Bisnis.com, JAKARTA - Pemerintah didesak untuk segera memberikan langkah konkret guna menyelamatkan produktivitas manufaktur yang saat ini memasuki zona merah. Salah satunya dengan pemberlakuan hambatan impor.
Berdasarkan data yang dirilis S&P Global, PMI manufaktur Indonesia mengalami penurunan dalam kurun waktu 4 bulan terakhir. Pada Maret lalu PMI berada di level ekspansi 54,2, tetapi pada Juli terkontraksi ke 49,3.
Anggota Komisi VI DPR RI Darmadi Durianto mengatakan, kondisi tersebut juga terlihat dari banyaknya industri dalam negeri yang gulung tikar karena tekanan iklim usaha yang membuat produksi turun.
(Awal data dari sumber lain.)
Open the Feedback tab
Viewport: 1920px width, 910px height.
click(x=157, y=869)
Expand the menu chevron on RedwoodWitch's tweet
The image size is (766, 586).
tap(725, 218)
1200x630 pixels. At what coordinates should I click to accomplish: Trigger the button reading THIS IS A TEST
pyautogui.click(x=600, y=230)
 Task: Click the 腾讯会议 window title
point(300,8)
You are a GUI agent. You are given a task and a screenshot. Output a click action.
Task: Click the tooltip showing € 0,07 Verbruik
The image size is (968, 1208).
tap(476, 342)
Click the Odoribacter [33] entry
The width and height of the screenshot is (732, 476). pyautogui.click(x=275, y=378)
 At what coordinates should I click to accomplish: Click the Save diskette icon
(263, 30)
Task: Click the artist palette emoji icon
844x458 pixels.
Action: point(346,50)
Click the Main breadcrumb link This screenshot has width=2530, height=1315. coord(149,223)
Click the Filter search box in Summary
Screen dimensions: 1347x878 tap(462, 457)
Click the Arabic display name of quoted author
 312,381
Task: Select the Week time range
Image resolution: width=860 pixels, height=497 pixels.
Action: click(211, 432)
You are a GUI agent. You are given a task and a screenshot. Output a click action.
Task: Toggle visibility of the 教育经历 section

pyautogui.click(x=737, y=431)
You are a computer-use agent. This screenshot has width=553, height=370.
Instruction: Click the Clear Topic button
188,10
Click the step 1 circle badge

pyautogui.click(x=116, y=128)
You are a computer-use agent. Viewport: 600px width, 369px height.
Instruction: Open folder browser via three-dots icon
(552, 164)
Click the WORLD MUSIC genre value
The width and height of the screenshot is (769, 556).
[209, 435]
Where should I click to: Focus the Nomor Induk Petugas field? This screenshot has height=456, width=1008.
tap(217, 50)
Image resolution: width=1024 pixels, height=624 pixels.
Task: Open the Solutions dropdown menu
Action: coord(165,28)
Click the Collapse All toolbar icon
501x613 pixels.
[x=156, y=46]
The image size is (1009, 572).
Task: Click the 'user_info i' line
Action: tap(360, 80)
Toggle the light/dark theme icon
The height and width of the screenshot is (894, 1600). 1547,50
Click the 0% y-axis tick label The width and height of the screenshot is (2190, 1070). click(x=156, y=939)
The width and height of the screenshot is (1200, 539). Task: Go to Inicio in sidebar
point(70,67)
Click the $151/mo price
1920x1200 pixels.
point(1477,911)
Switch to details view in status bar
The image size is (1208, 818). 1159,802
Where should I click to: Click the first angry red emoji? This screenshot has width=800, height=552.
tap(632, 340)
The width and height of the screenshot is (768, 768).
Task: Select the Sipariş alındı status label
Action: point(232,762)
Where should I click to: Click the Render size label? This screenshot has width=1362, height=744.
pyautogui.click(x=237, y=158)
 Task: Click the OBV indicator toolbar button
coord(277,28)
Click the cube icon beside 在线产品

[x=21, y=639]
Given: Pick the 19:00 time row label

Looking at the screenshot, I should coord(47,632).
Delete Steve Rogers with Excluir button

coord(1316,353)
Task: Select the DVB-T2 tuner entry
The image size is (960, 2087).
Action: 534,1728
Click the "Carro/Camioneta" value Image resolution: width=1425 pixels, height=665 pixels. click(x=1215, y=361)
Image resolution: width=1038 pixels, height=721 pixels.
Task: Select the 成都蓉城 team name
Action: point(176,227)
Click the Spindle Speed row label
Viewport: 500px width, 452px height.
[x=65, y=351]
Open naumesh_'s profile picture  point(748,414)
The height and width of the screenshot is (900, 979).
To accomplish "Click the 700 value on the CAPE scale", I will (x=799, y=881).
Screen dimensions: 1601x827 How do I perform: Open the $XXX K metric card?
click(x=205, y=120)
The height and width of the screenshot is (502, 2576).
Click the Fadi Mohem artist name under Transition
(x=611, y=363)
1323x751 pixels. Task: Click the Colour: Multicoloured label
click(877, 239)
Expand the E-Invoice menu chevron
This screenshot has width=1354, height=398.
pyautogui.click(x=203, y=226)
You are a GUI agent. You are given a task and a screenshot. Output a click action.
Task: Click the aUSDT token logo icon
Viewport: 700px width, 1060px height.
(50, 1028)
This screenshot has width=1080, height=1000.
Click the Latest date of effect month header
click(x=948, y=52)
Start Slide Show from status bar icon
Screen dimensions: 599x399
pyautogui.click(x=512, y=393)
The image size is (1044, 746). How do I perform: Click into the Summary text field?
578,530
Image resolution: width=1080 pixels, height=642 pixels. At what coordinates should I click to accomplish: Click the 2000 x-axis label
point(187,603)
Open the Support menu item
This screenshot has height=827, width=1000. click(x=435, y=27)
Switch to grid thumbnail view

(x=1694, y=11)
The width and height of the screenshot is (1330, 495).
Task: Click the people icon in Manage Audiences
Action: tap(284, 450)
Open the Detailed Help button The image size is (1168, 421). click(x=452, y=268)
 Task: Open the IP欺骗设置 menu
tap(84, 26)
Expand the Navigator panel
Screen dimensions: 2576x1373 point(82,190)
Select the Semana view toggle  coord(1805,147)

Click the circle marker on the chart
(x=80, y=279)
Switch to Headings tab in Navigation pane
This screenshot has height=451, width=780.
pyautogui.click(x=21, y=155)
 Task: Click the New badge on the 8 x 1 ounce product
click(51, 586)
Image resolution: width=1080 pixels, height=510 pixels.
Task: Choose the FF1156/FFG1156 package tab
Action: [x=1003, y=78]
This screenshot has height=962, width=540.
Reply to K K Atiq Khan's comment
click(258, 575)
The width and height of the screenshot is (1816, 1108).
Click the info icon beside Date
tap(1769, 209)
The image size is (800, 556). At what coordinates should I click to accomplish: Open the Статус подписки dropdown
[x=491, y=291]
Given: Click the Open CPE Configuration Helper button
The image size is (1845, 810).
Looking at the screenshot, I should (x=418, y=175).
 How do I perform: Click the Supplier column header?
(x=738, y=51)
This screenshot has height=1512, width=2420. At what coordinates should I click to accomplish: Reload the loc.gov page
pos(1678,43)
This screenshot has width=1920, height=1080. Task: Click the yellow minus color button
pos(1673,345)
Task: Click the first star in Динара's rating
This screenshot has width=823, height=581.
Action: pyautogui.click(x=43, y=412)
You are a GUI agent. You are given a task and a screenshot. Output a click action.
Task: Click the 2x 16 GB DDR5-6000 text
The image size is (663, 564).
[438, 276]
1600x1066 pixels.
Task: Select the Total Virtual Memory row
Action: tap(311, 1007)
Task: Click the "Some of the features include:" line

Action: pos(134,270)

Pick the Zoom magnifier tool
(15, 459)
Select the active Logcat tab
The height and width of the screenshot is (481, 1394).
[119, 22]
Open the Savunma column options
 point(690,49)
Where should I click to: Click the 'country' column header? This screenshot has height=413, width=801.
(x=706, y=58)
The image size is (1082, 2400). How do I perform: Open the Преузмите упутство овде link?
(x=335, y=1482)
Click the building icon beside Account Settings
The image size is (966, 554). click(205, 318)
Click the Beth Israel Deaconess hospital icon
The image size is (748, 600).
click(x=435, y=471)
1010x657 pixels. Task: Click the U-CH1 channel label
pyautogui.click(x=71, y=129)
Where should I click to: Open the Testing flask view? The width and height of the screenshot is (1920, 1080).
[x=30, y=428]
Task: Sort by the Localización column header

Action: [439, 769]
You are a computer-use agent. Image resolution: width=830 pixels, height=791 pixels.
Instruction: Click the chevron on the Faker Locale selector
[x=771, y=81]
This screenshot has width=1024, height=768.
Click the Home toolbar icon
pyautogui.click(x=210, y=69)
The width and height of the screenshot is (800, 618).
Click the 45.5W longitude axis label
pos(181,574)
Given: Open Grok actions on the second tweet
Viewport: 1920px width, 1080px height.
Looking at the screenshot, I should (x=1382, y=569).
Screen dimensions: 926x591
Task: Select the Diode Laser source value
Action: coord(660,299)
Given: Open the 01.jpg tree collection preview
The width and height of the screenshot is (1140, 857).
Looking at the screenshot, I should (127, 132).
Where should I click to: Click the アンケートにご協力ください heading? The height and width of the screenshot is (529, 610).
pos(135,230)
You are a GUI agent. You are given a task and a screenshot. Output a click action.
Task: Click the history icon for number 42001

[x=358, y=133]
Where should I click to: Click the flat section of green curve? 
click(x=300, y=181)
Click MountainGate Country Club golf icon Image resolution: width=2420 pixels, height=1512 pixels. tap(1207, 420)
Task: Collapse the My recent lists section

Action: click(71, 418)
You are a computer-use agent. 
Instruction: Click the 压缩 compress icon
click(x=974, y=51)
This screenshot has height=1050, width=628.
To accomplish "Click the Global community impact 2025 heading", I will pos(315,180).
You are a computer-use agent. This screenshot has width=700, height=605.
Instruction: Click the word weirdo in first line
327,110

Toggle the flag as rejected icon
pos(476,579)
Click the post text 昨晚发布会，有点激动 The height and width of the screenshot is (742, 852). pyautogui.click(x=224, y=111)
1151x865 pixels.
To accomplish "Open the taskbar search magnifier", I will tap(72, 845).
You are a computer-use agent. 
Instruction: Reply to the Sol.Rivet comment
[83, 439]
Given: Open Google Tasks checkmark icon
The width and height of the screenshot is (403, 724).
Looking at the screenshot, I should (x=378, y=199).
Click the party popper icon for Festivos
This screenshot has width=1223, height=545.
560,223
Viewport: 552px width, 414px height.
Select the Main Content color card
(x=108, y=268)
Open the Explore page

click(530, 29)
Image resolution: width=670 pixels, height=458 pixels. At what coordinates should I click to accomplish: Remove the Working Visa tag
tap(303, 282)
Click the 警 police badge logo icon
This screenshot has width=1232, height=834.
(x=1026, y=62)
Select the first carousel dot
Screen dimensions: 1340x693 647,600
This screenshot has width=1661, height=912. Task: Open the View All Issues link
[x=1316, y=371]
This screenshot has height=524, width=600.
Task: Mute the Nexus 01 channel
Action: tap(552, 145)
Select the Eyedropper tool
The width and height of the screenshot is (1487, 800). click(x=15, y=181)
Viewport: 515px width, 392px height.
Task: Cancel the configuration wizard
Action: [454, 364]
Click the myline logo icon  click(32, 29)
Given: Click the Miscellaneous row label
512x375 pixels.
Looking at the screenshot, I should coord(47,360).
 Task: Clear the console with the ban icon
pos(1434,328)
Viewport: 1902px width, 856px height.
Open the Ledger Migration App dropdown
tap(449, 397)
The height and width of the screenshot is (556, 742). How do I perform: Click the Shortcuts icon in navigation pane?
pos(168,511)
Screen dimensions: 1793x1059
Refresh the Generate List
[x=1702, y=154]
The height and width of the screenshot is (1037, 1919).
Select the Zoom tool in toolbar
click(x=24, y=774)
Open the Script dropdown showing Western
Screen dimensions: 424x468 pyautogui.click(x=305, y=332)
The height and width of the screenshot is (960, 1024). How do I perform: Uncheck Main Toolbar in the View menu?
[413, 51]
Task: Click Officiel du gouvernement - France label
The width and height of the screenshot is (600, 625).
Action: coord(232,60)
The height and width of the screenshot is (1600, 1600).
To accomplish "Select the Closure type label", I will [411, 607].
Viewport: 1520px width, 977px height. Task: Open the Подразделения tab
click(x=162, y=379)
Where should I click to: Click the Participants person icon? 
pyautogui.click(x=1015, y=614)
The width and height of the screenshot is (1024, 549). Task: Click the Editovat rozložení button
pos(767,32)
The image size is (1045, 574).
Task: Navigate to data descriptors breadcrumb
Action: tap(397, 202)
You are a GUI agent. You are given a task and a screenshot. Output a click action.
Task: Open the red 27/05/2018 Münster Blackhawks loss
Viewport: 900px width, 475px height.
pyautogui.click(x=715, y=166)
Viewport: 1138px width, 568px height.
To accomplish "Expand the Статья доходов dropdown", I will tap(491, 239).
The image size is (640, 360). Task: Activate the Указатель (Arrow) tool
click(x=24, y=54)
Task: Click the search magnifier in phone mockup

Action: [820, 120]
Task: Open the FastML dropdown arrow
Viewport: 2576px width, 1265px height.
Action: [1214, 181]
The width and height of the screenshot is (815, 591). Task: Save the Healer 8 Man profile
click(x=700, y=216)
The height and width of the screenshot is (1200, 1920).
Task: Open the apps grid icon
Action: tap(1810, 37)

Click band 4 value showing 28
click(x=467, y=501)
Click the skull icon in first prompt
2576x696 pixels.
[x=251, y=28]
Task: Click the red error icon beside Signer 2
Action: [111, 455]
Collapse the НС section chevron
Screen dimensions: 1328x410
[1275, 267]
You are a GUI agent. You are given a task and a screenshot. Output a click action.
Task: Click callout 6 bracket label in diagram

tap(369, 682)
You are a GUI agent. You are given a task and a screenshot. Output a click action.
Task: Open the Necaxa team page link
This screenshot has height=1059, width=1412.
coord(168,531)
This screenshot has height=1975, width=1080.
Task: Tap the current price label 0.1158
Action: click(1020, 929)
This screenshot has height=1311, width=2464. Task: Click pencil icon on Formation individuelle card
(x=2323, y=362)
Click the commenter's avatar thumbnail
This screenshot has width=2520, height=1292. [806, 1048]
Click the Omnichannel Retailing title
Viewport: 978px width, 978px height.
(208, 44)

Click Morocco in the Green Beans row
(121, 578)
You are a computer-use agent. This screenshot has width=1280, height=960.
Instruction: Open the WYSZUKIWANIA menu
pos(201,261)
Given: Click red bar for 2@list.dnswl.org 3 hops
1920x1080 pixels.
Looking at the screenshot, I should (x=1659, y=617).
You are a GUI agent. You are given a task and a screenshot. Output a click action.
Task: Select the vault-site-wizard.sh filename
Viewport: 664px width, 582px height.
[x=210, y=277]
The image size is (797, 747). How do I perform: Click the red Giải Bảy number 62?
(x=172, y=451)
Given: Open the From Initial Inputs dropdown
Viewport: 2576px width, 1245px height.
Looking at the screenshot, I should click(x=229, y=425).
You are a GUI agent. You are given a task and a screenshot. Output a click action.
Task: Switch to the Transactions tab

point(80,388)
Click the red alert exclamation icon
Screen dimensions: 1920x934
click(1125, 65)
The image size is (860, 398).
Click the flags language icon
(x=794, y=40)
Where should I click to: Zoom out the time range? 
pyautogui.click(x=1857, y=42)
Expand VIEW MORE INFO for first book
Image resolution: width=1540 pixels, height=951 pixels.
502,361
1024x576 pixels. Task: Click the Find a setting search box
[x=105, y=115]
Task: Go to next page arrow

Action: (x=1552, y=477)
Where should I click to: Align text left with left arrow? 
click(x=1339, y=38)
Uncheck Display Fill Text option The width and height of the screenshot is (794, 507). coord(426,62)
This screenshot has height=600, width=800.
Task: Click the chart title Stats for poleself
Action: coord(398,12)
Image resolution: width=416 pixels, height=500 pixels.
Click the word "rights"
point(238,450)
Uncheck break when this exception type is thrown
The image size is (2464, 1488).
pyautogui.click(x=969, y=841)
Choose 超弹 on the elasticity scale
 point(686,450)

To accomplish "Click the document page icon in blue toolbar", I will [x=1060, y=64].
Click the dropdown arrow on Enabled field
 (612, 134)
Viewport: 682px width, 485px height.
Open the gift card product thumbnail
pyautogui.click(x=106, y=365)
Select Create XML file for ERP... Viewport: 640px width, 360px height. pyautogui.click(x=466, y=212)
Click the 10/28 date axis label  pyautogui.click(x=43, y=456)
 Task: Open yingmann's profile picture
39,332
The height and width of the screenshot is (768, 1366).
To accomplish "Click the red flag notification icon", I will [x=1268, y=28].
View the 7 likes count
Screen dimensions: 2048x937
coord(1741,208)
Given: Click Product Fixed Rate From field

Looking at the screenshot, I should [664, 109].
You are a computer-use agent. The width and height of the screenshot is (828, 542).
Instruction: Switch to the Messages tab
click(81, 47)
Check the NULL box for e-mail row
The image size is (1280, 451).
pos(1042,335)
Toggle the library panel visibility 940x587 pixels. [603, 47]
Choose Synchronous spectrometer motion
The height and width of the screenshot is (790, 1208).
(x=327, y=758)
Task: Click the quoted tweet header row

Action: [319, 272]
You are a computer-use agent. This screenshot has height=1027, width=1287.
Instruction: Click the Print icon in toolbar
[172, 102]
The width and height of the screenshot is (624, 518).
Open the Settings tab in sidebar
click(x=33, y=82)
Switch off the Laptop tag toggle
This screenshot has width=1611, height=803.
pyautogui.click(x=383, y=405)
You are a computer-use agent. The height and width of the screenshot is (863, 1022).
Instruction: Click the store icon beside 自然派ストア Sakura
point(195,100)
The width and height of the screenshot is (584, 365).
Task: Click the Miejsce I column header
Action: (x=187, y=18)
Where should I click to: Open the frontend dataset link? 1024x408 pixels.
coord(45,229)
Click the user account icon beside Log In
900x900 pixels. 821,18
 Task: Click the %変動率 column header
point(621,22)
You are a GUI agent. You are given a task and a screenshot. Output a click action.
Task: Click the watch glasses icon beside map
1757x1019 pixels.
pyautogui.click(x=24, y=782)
"Anjloknya PMI imbas bertumbangannya industri dalam negeri karena derasnya barang-barang impor yang masuk tanpa prosedur yang jelas," ujar Darmadi dalam keterangan tertulis, dikutip Jumat (2/7/2024).
Dia menilai praktik impor ilegal masih banyak ditemukan meskipun larangan terbatas (lartas) impor diberlakukan. Tak sedikit pelaku usaha yang membayar mahal untuk mendapatkan kuota impor.
Faktor-faktor lainnya yang juga menggambarkan keterpurukan industri manufaktur yakni terlihat dari fenomena PHK massal industri tekstil karena utilitas produksi yang terus menurun.
Baca Juga
"Hampir 80%-90% pabrik tekstil, pakaian, alas kaki dan keramik yang sudah bangkrut. Selain industri-industri tersebut, masih banyak sederetan industri-industri yang sedang bergumul untuk survive," terangnya.
Menurut dia, langkah-langkah yang dilakukan pemerintah belum ada yang efektif untuk menyelamatkan industri. Terlebih, saat ini produsen manufaktur telah mengalami rontoknya rantai pasok yang dipicu gempuran barang impor murah.
Langkah pemerintah menghadirkan Satgas Impor Ilegal pun belum tampak signifikan membantu industri. Alih-alih, sidak di lapangan semakin meresahkan pedagang. Darmadi menyebut barang ilegal yang sudah bertebaran di pasar sulit dimusnahkan.
"Paling-paling jadi sasaran pemerasan oknum saja. Sekarang banyak pedagang di toko-toko dan mal tidak berani buka toko, karena tidak jelas barang yang didagangkan di toko yang di beli dari importir, apakah melalui jalur benar atau tidak?" ungkapnya.
Untuk itu, dia menyarankan pembenahan dengan memperbaiki sistem dan pengawasan yang ketat. Salah satunya dengan mengimplementasikan kebijakan bea masuk antidumping (BMAD) sebagaimana diterapkan terhadap industri keramik.
"Kebijakan BMAD untuk keramik impor Tiongkok itu cukup relevan sebagai upaya memperkuat sektor industri tanah air, hanya saja implementasi kebijakan tersebut harus segera dilakukan," tegasnya.
Meskipun, kebijakan BMAD dan langkah penegakkan hukum dalam menyelamatkan sektor industri tetap dinilai belum cukup memadai dalam menyelesaikan polemik manufaktur.
Di sisi lain, Ketua Umum Asosiasi Aneka Industri Keramik (Asaki) Edy Suyanto mengatakan, pihaknya berharap pemerintah, khususnya Kementerian Perdagangan dan Kementerian Keuangan untuk segera menerapkan kebijakan BMAD keramik impor dari China.
Hal ini lantaran utilitas industri keramik yang disebut teris tergerus hingga ke level 69% pada 2023. Hasil penyelidikan Komite Antidumping Indonesia (KADI) pun menunjukkan adanya praktik dumping dari perusahaan China yang merugikan industri.
"Para importir akan memanfaatkan celah waktu tersebut dengan melakukan importasi dalam jumlah yang sangat besar untuk menghindari pengenaan BMAD. Hal tersebut tentu nya sangst merugikan industri keramik nasional," pungkasnya.